Interpretation of vaccine records: CDC has not recommended the use of heterologous (i.e., mix-and-match) primary series. However, the use of such strategies (including mixing of mRNA, adenoviral, and mRNA plus adenoviral products) is increasingly common in many countries outside of the United States. Therefore, for the purposes of interpretation of vaccination records, individuals can be considered fully vaccinated ≥2 weeks after receipt of the last dose if they have received any single dose of an FDA approved/authorized or WHO EUL approved single-dose series (i.e., Janssen), or any combination of two doses of an FDA approved/authorized or WHO emergency use listed COVID-19 two-dose series.  The recommended interval between the first and second doses of FDA-approved/authorized and WHO-EUL listed vaccines varies by vaccine type. However, for purposes of interpretation of vaccine records, the second dose in a two dose heterologous series must have been received no earlier than 17 days (21 days with a 4 day grace period) after the first dose.

The above guidance on interpreting vaccine records does not impact CDC recommendations on primary series vaccination and should not guide clinical practice. [iv]

Previous Updates

As of July 27, 2021

  • Added a recommendation for fully vaccinated people to wear a mask in public indoor settings in areas of substantial or high transmission.

As of July 16, 2021

  • Updated considerations for people who are immunocompromised

As of July 12, 2021

  • Updated Choosing Safer Activities infographic with new considerations for the example activity for outdoor gatherings with fully vaccinated and unvaccinated people.

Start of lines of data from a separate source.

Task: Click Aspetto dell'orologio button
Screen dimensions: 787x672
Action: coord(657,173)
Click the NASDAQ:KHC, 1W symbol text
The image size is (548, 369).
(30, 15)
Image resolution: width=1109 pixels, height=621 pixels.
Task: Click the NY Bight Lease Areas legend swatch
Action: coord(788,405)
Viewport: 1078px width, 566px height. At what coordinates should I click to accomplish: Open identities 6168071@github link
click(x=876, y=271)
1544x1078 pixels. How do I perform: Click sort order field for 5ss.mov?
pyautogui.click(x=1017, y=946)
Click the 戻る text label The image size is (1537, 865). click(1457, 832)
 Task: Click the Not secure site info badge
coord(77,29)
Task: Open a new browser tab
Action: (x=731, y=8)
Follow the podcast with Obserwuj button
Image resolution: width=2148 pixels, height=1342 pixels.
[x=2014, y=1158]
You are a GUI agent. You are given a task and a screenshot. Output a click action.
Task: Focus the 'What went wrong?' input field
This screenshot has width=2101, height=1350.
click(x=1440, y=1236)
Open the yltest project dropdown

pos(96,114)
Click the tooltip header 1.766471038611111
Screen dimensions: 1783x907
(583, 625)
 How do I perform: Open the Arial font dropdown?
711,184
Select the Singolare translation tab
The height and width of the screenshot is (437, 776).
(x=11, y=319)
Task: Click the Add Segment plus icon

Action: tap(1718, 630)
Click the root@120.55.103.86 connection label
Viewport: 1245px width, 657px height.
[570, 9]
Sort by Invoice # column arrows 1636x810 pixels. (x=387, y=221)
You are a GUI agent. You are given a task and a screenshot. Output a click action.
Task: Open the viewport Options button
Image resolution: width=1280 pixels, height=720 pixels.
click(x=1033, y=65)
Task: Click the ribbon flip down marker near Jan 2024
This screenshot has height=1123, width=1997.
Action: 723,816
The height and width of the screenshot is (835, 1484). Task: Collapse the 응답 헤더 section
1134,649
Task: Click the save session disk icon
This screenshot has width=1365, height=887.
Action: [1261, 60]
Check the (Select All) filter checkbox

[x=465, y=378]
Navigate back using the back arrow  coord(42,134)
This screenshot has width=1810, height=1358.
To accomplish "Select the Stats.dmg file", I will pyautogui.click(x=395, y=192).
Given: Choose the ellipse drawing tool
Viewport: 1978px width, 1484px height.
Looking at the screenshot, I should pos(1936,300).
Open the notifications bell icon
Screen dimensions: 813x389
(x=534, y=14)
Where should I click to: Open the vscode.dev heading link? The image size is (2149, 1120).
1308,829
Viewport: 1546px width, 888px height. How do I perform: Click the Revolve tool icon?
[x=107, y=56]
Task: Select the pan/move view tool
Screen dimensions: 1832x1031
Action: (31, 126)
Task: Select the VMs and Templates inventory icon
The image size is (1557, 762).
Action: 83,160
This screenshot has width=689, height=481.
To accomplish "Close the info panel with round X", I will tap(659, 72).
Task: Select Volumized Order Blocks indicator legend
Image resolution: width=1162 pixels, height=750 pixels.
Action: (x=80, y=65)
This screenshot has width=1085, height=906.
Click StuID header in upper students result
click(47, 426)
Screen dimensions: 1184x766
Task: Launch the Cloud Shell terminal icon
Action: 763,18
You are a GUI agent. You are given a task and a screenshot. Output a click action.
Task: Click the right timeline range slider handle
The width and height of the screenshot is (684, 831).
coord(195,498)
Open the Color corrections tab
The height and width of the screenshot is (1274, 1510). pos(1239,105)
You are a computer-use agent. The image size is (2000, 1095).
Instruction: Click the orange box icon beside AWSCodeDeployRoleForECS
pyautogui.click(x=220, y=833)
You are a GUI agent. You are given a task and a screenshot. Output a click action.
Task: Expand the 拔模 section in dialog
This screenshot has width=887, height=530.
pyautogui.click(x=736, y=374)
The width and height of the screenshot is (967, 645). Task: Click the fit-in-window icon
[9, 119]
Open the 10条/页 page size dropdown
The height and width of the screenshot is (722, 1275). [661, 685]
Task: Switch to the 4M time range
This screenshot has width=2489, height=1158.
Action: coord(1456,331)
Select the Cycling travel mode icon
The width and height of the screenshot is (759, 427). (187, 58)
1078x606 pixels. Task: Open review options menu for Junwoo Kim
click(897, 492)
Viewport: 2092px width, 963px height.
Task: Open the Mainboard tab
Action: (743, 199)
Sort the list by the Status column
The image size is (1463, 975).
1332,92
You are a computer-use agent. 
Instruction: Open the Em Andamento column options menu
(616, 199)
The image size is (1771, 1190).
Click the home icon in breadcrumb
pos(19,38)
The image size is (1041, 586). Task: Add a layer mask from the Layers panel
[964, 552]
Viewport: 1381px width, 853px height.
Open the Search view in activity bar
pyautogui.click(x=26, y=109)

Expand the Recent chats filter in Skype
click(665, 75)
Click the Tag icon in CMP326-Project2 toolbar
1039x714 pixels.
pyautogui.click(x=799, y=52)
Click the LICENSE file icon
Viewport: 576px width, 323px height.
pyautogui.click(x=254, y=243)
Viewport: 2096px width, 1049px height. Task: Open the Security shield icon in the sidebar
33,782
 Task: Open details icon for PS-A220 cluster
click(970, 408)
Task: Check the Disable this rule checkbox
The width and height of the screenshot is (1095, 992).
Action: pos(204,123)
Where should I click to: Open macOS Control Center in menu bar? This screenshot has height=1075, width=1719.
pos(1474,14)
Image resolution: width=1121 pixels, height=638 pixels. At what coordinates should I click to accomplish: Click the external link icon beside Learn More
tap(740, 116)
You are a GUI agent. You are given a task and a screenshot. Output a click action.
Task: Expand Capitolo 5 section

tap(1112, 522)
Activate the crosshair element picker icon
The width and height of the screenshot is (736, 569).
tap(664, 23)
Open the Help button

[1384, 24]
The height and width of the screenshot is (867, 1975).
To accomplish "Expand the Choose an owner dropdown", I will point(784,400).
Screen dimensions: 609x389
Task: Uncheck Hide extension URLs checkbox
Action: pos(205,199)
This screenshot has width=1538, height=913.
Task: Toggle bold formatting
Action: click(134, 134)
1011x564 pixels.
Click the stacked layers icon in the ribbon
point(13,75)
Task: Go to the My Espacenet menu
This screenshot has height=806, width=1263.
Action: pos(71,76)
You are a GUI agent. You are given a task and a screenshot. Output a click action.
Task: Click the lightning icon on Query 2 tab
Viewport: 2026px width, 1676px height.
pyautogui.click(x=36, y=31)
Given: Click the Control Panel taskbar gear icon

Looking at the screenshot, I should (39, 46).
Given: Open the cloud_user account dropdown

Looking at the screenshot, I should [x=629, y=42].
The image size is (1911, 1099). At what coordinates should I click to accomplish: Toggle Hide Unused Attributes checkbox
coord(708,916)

[i] Science Brief: COVID-19 Vaccines and Vaccination (cdc.gov)

[ii] Kissler SM, Fauver JR, Mack C, et.al. Viral dynamics of SARS-CoV-2 variants in vaccinated and unvaccinated individuals. MedRxiv 2021.02.16.21251535; doi: https://doi.org/10.1101/2021.02.16.21251535external icon

[iii] Exceptions when work restrictions may be considered are for fully vaccinated health care providers following high risk exposures. Information can be found in Updated Healthcare Infection Prevention and Control Recommendations in Response to COVID-19 Vaccination.

[iv] Vaccines administered in a manner inconsistent with regulatory approval or authorization issued by the relevant authority may result in loss of liability protection, violations of the CDC COVID-19 Vaccination Program provider agreement, and lack of access to compensation programs under U.S. law.